• [WORK TO BE COMPLETED]
Leave out the pictures and copy the remaining records exactly.
(GIVEN ENTRIES begins)
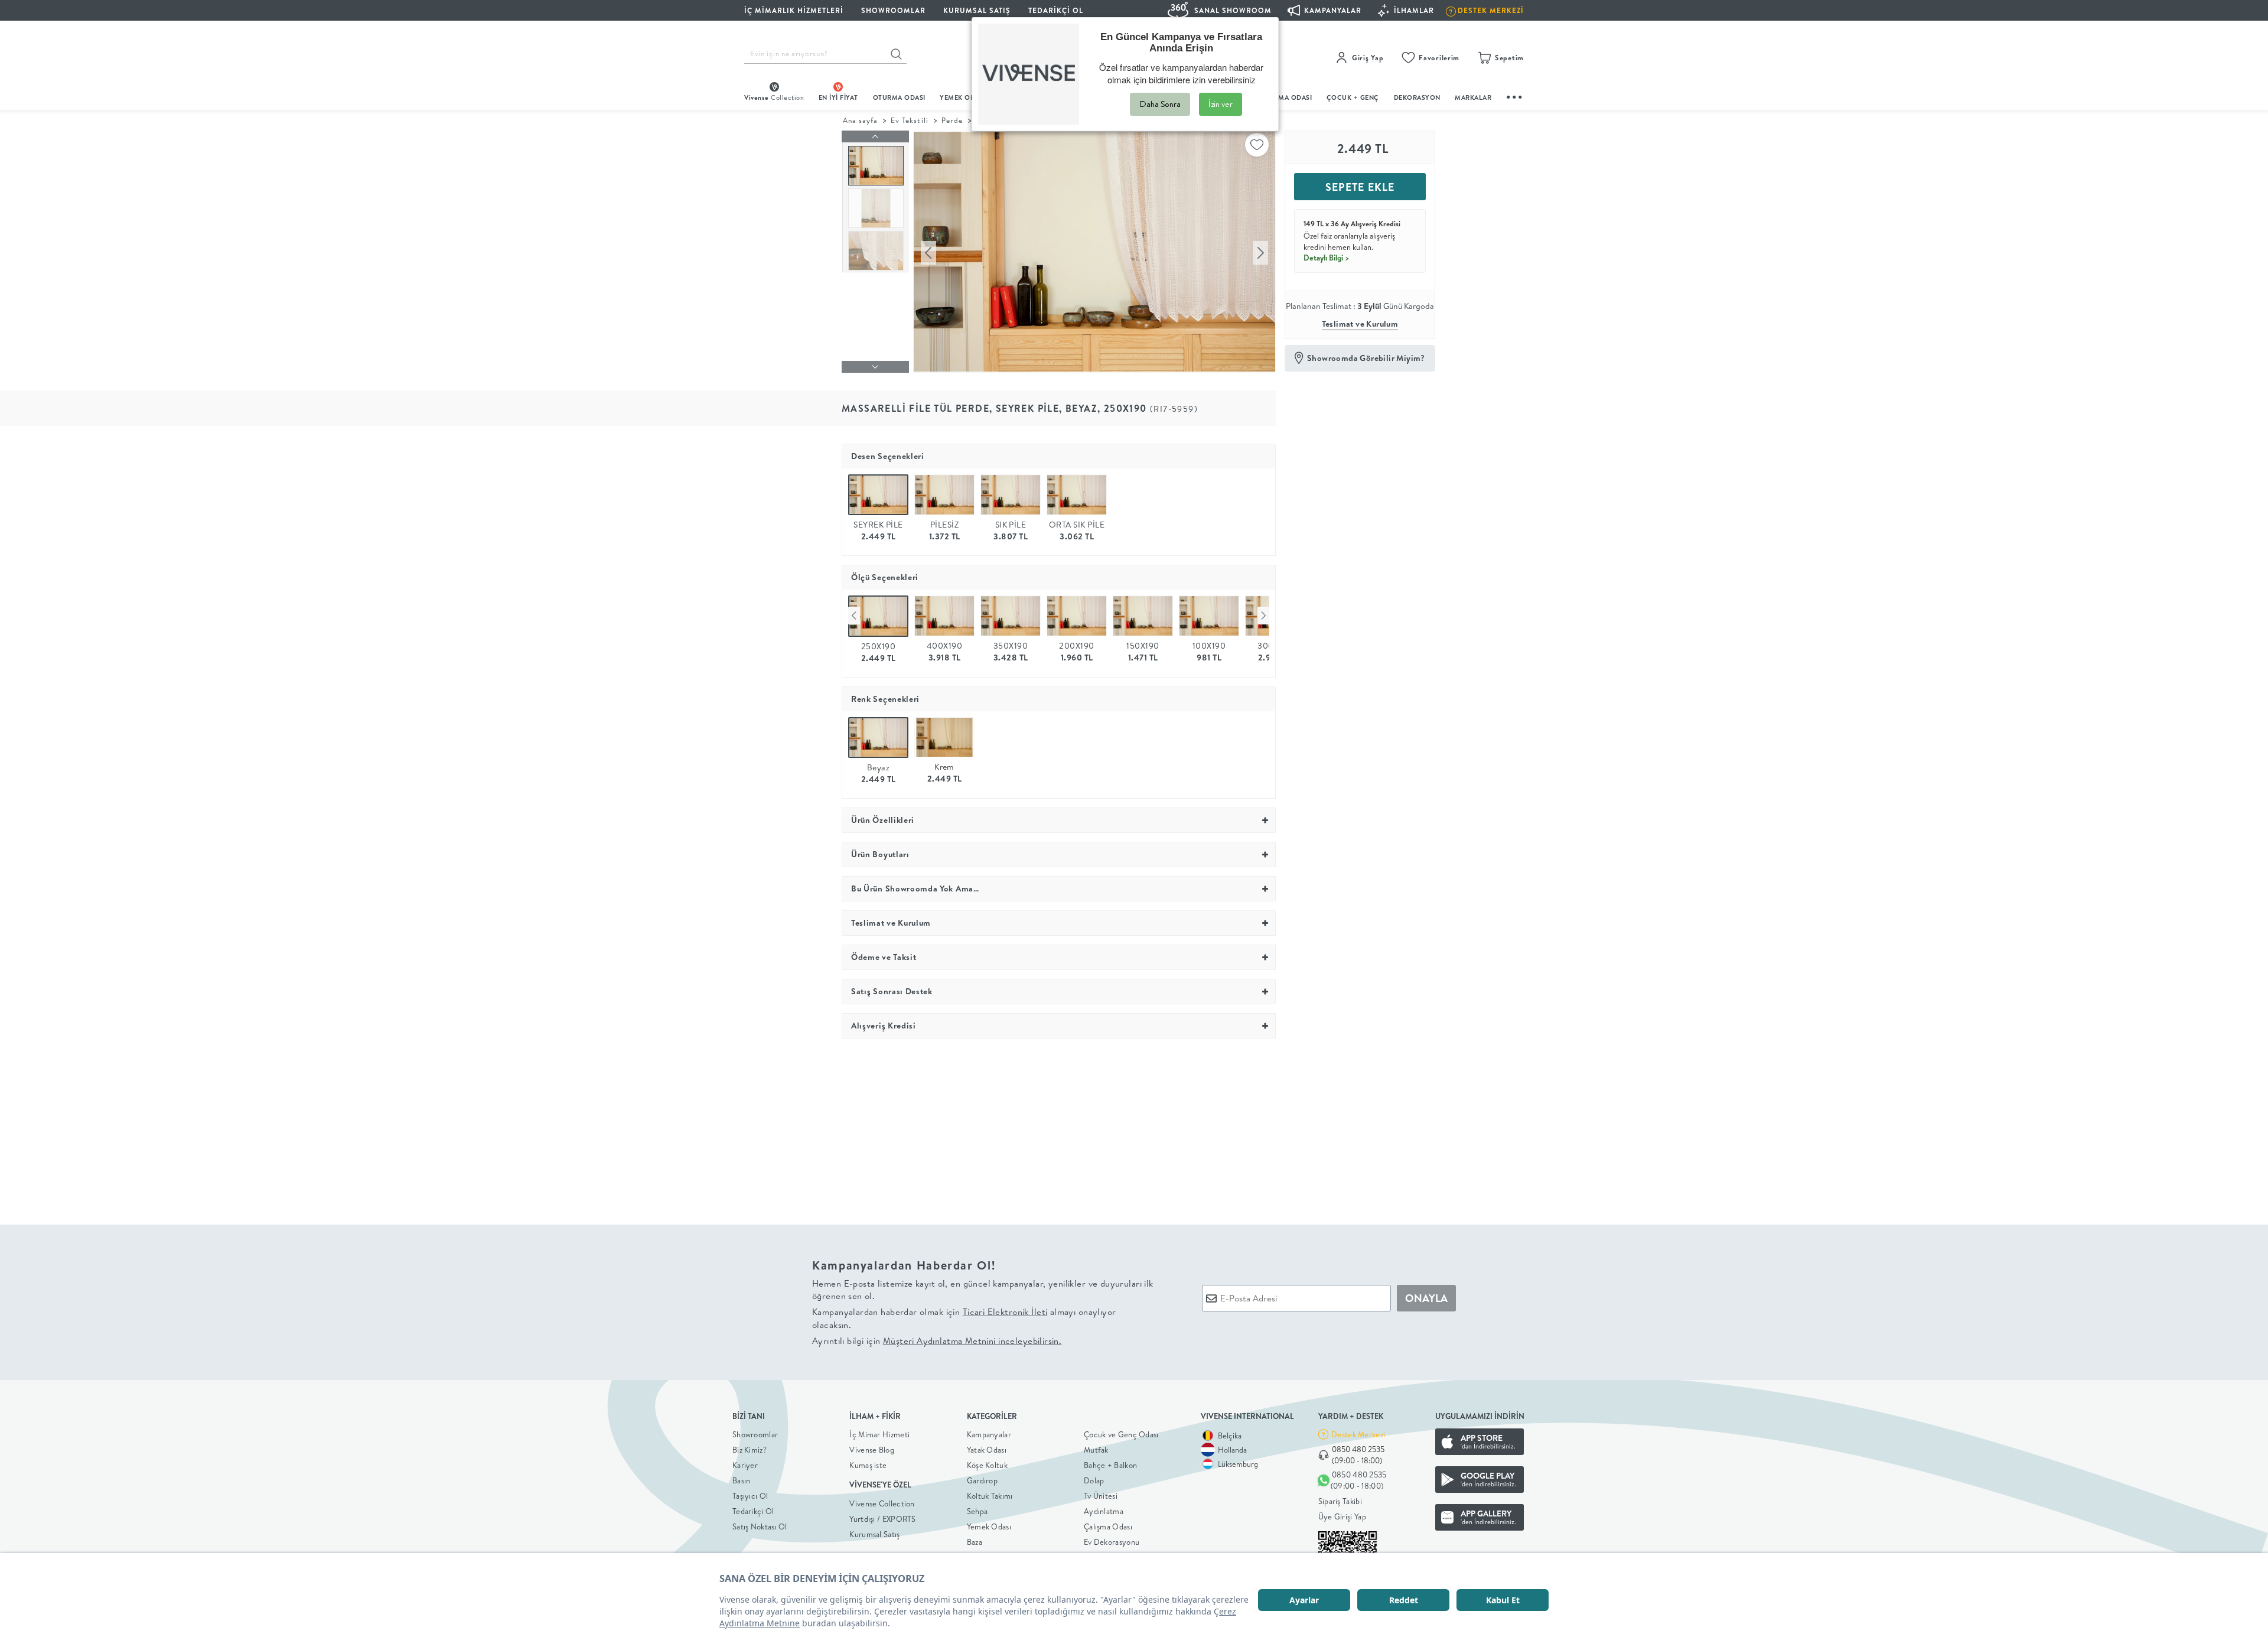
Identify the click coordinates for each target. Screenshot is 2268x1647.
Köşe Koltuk (987, 1465)
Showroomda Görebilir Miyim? (1366, 358)
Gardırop (982, 1480)
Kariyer (745, 1465)
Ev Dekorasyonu (1111, 1542)
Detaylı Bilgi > (1327, 257)
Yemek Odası (989, 1526)
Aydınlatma (1103, 1511)
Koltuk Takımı (990, 1495)
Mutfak (1096, 1449)
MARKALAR (1473, 97)
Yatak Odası (986, 1449)
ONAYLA (1426, 1298)
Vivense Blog (871, 1449)
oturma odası (899, 97)
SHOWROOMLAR (893, 10)
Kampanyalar (989, 1434)
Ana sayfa (860, 120)
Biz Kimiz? (749, 1449)
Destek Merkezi (1358, 1434)
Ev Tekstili (909, 120)
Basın (741, 1480)
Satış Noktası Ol (759, 1526)
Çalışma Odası (1108, 1526)
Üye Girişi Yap (1342, 1516)
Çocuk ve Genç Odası (1121, 1434)
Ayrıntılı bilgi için (936, 1340)
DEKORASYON (1417, 97)
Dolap (1094, 1480)
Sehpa (977, 1511)
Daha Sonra (1160, 103)
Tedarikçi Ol (1055, 10)
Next (1263, 615)
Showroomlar (755, 1434)
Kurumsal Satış (874, 1534)
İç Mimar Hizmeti (879, 1434)
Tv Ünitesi (1100, 1495)
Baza (974, 1542)
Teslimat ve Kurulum (1360, 324)
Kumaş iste (868, 1465)
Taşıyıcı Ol (750, 1495)
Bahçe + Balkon (1110, 1465)
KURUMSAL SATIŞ (977, 10)
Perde (952, 120)
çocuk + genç (1353, 97)
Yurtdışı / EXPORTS (882, 1518)
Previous (854, 615)
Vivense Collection (881, 1503)
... (1515, 95)
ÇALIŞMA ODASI (1285, 97)
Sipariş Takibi (1340, 1501)
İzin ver (1220, 103)
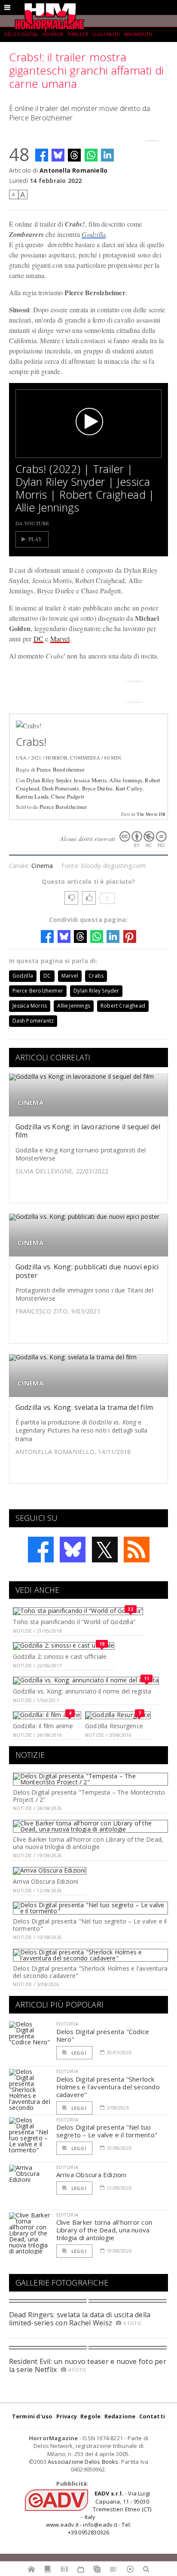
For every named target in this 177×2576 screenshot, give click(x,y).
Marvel (60, 638)
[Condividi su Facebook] (41, 155)
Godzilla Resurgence (114, 1726)
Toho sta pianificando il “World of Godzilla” (74, 1622)
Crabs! (31, 741)
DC (38, 638)
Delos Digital (21, 34)
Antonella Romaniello (73, 170)
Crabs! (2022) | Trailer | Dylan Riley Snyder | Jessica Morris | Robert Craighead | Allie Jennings (85, 488)
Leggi (78, 2052)
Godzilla (94, 234)
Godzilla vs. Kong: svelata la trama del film (84, 1407)
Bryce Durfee (97, 788)
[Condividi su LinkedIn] (107, 155)
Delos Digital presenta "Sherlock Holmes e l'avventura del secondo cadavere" (90, 1972)
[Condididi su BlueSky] (58, 155)
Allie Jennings (125, 780)
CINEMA (30, 1102)
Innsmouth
(GIVEN ENTRIES ends)
• [TASK SOLUTION]
Identify the click coordinates for each target. Screenshot is 2268x1647.
Köşe Koltuk (987, 1465)
Showroomda Görebilir Miyim? (1366, 358)
Gardırop (982, 1480)
Kariyer (745, 1465)
Ev Dekorasyonu (1111, 1542)
Detaylı Bilgi > (1327, 257)
Yemek Odası (989, 1526)
Aydınlatma (1103, 1511)
Koltuk Takımı (990, 1495)
Mutfak (1096, 1449)
MARKALAR (1473, 97)
Yatak Odası (986, 1449)
ONAYLA (1426, 1298)
Vivense Blog (871, 1449)
oturma odası (899, 97)
SHOWROOMLAR (893, 10)
Kampanyalar (989, 1434)
Ana sayfa (860, 120)
Biz Kimiz? (749, 1449)
Destek Merkezi (1358, 1434)
Ev Tekstili (909, 120)
Basın (741, 1480)
Satış Noktası Ol (759, 1526)
Çalışma Odası (1108, 1526)
Üye Girişi Yap (1342, 1516)
Çocuk ve Genç Odası (1121, 1434)
Ayrıntılı bilgi için (936, 1340)
DEKORASYON (1417, 97)
Dolap (1094, 1480)
Sehpa (977, 1511)
Daha Sonra (1160, 103)
Tedarikçi Ol (1055, 10)
Next (1263, 615)
Showroomlar (755, 1434)
Kurumsal Satış (874, 1534)
İç Mimar Hizmeti (879, 1434)
Tv Ünitesi (1100, 1495)
Baza (974, 1542)
Teslimat ve Kurulum (1360, 324)
Kumaş iste (868, 1465)
Taşıyıcı Ol (750, 1495)
Bahçe + Balkon (1110, 1465)
KURUMSAL SATIŞ (977, 10)
Perde (952, 120)
çocuk + genç (1353, 97)
Yurtdışı / EXPORTS (882, 1518)
Previous (854, 615)
Vivense Collection (881, 1503)
... (1515, 95)
ÇALIŞMA ODASI (1285, 97)
Sipariş Takibi (1340, 1501)
İzin ver (1220, 103)
For every named target in this 177×2576 screenshot, give click(x,y).
Marvel (60, 638)
[Condividi su Facebook] (41, 155)
Godzilla Resurgence (114, 1726)
Toho sta pianificando il “World of Godzilla” (74, 1622)
Crabs! (31, 741)
DC (38, 638)
Delos Digital (21, 34)
Antonella Romaniello (73, 170)
Crabs! (2022) | Trailer | Dylan Riley Snyder | Jessica Morris | Robert Craighead | Allie Jennings (85, 488)
Leggi (78, 2052)
Godzilla (94, 234)
Godzilla vs. Kong: svelata la trama del film (84, 1407)
Bryce Durfee (97, 788)
[Condividi su LinkedIn] (107, 155)
Delos Digital presenta "Sherlock Holmes e l'avventura del secondo cadavere" (90, 1972)
[Condididi su BlueSky] (58, 155)
Allie Jennings (125, 780)
CINEMA (30, 1102)
Innsmouth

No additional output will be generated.